With pictures left out, please repeat word for word the lines from the one containing "Open employer Решетова" through the end of the records.

Saved data entries:
====================
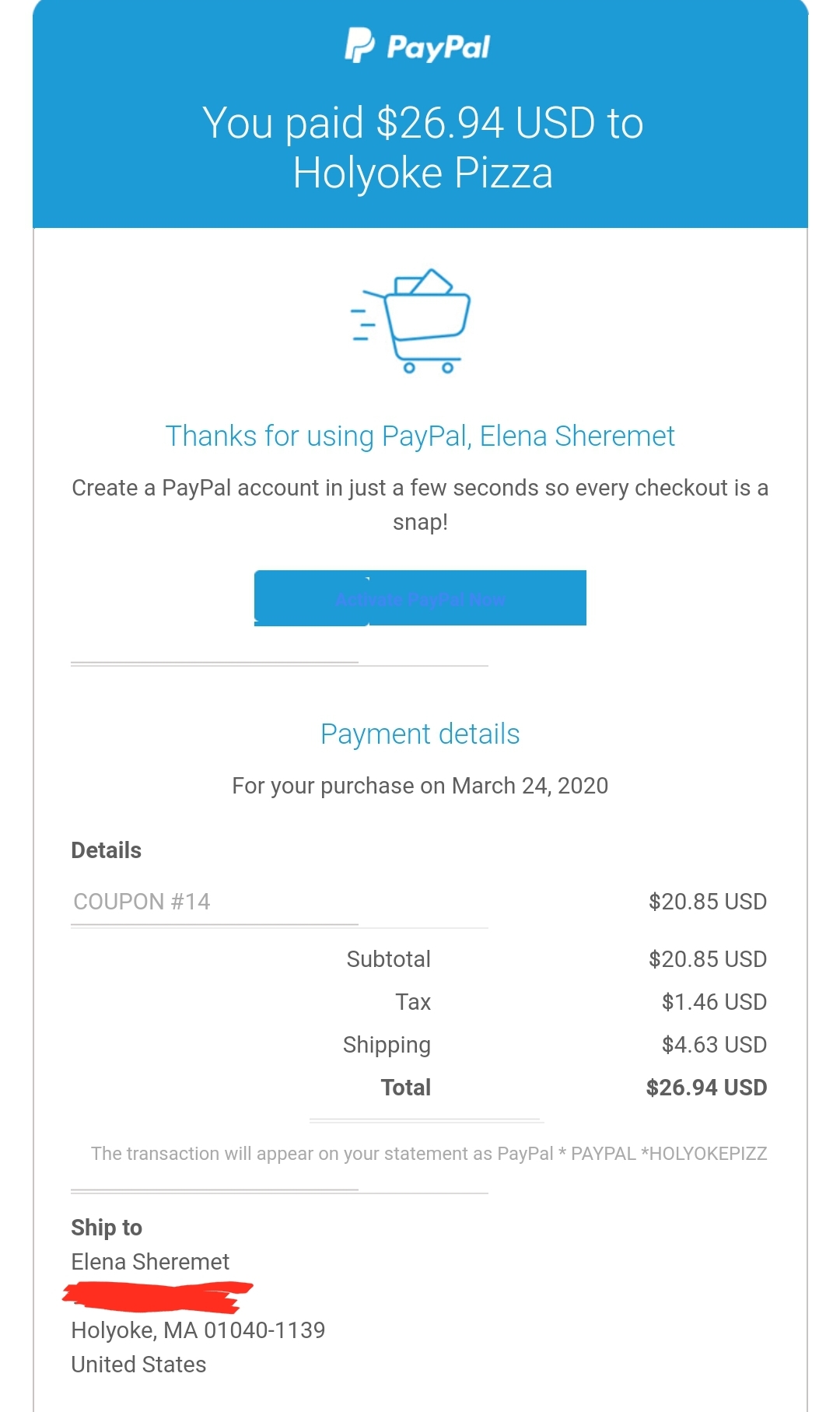Click recipient name under Ship to
840x1412 pixels.
[150, 1262]
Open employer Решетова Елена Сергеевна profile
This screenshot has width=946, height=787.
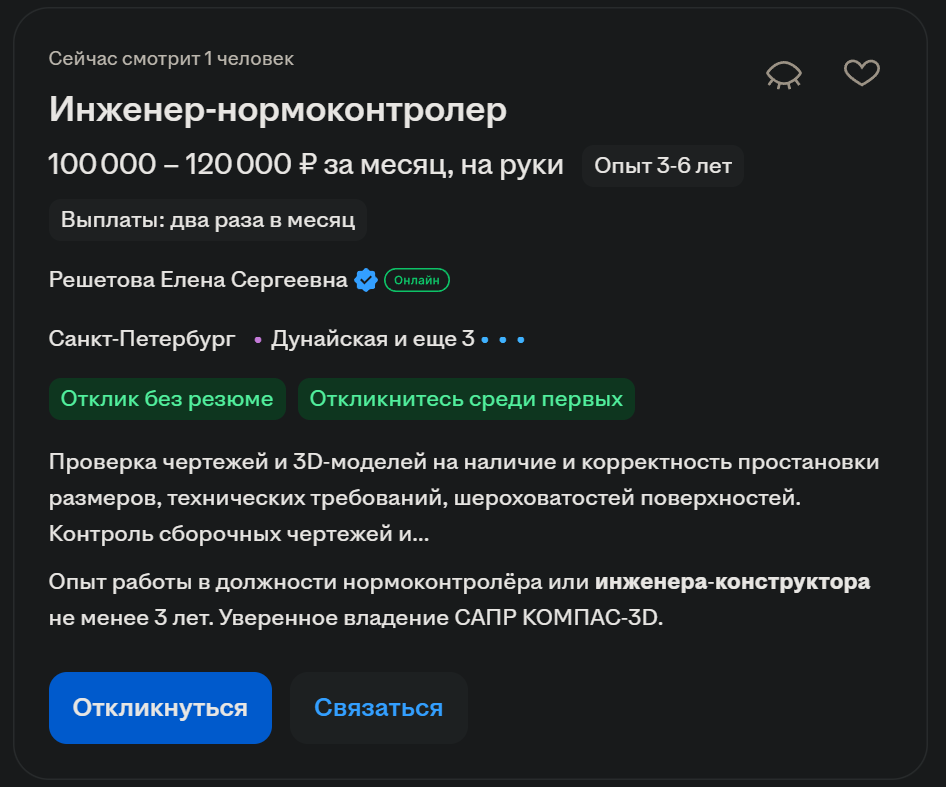(198, 280)
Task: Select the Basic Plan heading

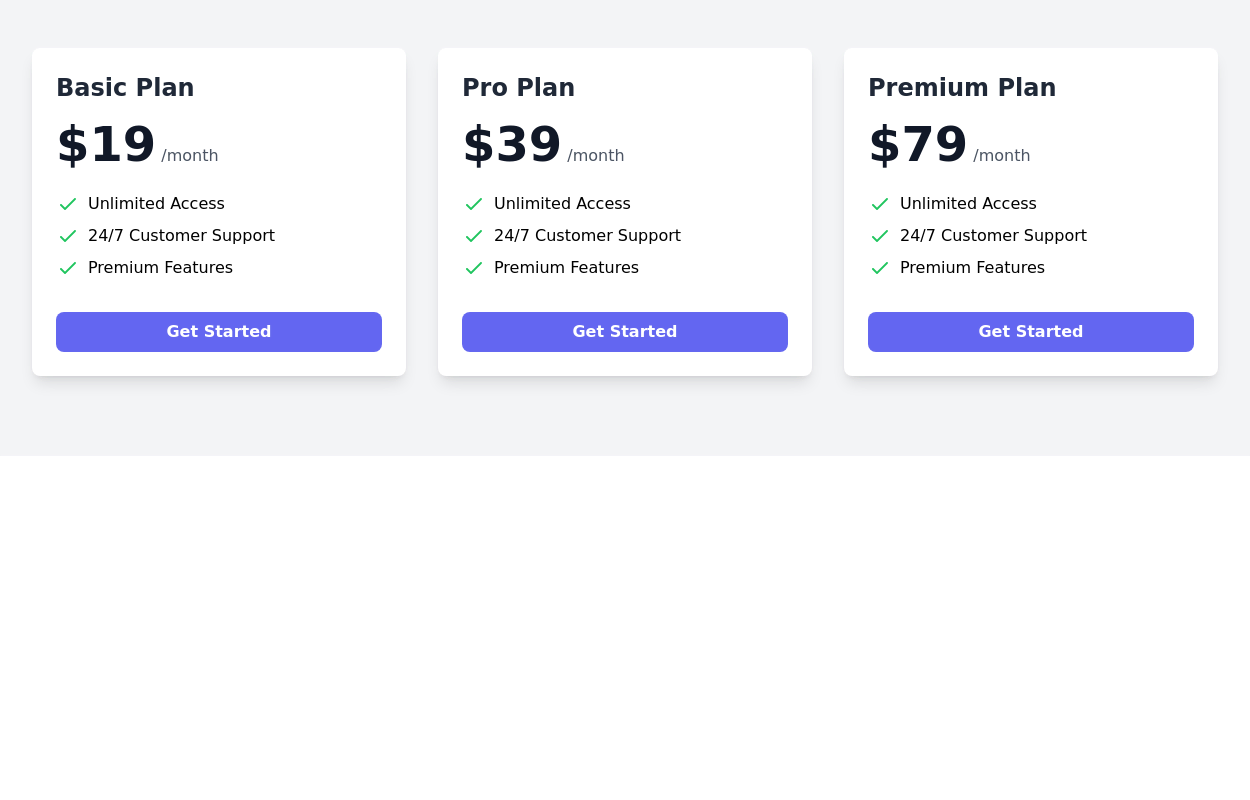Action: click(x=125, y=88)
====================
Response to the exercise »
Open employer Решетова Елена Сергеевна profile
This screenshot has width=946, height=787.
(198, 280)
Task: Select the Basic Plan heading

Action: click(x=125, y=88)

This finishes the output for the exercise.